**Yapılacak iş**
Aşağıdaki kayıtlarda "How do I perform: Click the DEPLOY button?" ifadesinin geçtiği satırdan başlayıp "pyautogui.click(x=121, y=670)" ifadesinin geçtiği satıra kadar olan her şeyi, bu iki satır da dahil, hiçbir şeyi değiştirmeden tekrar yazın. Bunların dışındaki satırları yazmayın.

···

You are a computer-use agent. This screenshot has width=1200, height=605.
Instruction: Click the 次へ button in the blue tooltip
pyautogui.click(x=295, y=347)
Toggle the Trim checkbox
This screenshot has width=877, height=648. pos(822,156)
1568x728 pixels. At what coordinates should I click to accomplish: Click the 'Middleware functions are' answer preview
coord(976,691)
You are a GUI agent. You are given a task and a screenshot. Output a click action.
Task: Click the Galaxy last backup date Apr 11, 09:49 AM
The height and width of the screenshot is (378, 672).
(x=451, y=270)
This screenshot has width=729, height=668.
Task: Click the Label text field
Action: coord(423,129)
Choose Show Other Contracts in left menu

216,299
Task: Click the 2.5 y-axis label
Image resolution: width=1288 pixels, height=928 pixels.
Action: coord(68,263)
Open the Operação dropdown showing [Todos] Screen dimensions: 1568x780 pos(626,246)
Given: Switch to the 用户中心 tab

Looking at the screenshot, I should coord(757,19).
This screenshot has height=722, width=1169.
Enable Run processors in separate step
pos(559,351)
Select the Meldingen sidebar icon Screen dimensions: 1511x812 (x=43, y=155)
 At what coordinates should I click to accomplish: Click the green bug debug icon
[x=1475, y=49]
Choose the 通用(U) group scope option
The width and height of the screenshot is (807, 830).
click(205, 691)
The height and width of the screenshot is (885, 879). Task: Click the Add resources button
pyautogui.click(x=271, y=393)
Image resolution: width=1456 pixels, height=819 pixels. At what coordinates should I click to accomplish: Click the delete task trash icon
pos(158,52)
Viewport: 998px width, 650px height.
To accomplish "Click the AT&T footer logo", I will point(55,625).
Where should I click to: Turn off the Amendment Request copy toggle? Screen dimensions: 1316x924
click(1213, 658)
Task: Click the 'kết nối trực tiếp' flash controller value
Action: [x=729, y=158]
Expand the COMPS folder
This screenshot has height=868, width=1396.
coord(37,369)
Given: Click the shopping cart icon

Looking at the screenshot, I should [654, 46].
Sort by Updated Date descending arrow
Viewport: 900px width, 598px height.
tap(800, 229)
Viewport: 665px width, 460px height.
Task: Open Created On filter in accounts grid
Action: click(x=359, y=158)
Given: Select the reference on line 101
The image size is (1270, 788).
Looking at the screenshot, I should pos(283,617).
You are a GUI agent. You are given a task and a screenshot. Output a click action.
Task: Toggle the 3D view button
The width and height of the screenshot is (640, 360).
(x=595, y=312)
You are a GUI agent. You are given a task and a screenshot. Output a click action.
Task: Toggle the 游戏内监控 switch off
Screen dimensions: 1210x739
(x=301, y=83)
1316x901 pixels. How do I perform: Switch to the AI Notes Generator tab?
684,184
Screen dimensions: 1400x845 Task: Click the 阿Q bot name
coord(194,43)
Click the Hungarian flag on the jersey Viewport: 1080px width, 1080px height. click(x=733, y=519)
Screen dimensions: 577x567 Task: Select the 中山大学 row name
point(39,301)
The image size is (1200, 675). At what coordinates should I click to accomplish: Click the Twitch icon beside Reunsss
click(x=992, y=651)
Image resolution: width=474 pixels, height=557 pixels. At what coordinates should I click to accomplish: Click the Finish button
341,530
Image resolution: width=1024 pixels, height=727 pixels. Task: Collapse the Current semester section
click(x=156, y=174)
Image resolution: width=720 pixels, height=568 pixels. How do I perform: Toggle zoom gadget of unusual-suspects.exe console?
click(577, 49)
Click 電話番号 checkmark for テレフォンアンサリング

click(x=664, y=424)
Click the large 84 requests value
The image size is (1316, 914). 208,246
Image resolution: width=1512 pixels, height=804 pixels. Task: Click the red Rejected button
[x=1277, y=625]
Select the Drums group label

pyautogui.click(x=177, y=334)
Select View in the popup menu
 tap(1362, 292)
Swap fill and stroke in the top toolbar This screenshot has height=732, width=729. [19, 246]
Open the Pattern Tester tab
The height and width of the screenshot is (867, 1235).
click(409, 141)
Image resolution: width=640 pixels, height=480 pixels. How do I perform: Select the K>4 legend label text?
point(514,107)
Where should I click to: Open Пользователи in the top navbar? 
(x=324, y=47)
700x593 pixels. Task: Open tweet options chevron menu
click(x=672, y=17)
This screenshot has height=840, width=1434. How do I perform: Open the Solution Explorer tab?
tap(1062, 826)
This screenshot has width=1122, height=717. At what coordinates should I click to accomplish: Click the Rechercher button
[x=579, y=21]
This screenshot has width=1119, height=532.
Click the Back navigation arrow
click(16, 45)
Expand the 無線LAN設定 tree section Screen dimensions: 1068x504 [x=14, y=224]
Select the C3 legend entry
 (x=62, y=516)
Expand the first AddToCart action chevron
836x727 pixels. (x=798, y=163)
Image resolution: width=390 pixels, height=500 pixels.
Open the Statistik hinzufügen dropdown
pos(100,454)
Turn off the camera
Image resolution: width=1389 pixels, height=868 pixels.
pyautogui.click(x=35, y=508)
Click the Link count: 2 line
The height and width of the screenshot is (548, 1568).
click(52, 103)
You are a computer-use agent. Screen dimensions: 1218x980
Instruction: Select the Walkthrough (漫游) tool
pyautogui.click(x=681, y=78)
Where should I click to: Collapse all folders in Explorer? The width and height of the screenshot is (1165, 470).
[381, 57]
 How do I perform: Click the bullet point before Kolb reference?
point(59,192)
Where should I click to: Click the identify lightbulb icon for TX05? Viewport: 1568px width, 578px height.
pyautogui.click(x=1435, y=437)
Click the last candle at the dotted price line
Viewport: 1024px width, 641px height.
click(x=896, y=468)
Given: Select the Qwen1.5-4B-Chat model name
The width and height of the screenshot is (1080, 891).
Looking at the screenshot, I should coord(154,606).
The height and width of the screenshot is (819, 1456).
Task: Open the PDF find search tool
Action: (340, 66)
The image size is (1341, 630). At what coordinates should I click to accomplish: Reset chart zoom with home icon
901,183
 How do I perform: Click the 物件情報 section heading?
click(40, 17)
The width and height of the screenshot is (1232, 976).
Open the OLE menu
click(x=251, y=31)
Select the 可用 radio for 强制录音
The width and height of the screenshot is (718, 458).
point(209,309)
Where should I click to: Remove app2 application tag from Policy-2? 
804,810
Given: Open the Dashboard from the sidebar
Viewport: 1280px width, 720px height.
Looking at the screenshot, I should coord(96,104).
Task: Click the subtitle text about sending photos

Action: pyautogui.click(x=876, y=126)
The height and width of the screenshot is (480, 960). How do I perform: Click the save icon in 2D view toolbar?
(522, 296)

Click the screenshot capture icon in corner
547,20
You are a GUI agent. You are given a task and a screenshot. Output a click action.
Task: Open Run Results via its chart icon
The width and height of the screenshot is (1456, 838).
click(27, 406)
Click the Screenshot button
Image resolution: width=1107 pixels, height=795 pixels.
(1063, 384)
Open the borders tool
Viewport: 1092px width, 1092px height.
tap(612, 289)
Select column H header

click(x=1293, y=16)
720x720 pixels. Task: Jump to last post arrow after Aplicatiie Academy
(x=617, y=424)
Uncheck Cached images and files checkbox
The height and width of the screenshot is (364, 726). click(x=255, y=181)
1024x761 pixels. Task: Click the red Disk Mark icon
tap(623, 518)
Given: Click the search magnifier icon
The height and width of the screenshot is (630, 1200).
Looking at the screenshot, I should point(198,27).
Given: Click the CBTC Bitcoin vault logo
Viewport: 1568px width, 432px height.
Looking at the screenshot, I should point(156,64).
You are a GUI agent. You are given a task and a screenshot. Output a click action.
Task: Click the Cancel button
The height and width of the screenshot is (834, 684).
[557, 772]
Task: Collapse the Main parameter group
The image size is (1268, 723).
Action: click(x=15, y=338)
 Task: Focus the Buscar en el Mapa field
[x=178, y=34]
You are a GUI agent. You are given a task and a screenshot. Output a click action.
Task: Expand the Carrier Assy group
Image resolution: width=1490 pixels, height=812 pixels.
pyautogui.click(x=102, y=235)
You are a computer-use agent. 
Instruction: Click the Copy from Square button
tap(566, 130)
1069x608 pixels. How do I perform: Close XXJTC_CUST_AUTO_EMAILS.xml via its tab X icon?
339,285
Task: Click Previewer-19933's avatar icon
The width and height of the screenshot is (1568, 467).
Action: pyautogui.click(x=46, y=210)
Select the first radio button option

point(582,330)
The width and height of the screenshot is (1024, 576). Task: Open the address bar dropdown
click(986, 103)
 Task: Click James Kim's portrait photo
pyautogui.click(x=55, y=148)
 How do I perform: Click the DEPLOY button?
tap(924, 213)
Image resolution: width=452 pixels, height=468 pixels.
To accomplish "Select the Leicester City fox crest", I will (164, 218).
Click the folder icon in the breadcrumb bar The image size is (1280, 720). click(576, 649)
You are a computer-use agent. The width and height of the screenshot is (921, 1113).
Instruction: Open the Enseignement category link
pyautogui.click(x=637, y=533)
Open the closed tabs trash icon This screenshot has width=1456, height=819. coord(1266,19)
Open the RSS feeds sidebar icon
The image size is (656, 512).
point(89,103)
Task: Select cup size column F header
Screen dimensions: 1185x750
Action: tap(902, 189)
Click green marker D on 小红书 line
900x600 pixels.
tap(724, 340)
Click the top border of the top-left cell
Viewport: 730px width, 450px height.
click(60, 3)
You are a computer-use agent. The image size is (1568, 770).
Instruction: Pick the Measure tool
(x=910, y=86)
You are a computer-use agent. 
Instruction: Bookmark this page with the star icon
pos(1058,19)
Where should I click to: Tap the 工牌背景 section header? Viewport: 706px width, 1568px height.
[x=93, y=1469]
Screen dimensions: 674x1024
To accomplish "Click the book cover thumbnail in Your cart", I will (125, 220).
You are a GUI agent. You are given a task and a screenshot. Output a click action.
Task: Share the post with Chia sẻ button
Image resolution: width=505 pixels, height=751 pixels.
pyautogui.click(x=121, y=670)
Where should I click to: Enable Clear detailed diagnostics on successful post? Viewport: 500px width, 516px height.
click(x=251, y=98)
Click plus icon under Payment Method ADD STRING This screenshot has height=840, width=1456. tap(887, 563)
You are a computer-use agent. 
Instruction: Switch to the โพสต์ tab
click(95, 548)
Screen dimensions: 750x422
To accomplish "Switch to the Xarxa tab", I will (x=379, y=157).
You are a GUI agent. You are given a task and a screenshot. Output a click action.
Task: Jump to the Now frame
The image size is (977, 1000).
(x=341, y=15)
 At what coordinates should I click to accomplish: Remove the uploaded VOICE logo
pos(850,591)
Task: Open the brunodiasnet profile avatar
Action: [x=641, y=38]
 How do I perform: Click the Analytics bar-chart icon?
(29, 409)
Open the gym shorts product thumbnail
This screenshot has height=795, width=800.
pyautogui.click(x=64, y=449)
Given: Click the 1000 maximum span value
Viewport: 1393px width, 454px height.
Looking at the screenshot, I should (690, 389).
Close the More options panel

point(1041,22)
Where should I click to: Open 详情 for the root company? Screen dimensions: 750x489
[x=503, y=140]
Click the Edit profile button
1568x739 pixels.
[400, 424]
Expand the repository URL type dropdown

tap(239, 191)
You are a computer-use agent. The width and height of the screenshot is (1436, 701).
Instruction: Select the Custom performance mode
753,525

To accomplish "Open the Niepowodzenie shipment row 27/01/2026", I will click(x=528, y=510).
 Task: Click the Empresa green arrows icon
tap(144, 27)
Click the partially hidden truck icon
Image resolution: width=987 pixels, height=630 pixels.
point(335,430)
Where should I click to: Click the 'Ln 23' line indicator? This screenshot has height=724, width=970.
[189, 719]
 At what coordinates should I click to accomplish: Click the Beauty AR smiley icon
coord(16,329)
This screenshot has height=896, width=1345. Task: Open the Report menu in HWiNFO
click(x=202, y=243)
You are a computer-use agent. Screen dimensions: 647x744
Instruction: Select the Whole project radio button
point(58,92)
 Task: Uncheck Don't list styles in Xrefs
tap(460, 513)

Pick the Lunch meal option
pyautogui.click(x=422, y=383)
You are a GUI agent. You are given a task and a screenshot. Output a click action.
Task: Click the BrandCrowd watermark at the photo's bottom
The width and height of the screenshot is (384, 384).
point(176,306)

···

**Alıştırma sonucu**
 How do I perform: Click the DEPLOY button?
tap(924, 213)
Image resolution: width=452 pixels, height=468 pixels.
To accomplish "Select the Leicester City fox crest", I will (164, 218).
Click the folder icon in the breadcrumb bar The image size is (1280, 720). click(576, 649)
You are a computer-use agent. The width and height of the screenshot is (921, 1113).
Instruction: Open the Enseignement category link
pyautogui.click(x=637, y=533)
Open the closed tabs trash icon This screenshot has width=1456, height=819. coord(1266,19)
Open the RSS feeds sidebar icon
The image size is (656, 512).
point(89,103)
Task: Select cup size column F header
Screen dimensions: 1185x750
Action: tap(902, 189)
Click green marker D on 小红书 line
900x600 pixels.
tap(724, 340)
Click the top border of the top-left cell
Viewport: 730px width, 450px height.
click(60, 3)
You are a computer-use agent. The image size is (1568, 770).
Instruction: Pick the Measure tool
(x=910, y=86)
You are a computer-use agent. 
Instruction: Bookmark this page with the star icon
pos(1058,19)
Where should I click to: Tap the 工牌背景 section header? Viewport: 706px width, 1568px height.
[x=93, y=1469]
Screen dimensions: 674x1024
To accomplish "Click the book cover thumbnail in Your cart", I will (125, 220).
You are a GUI agent. You are given a task and a screenshot. Output a click action.
Task: Share the post with Chia sẻ button
Image resolution: width=505 pixels, height=751 pixels.
pyautogui.click(x=121, y=670)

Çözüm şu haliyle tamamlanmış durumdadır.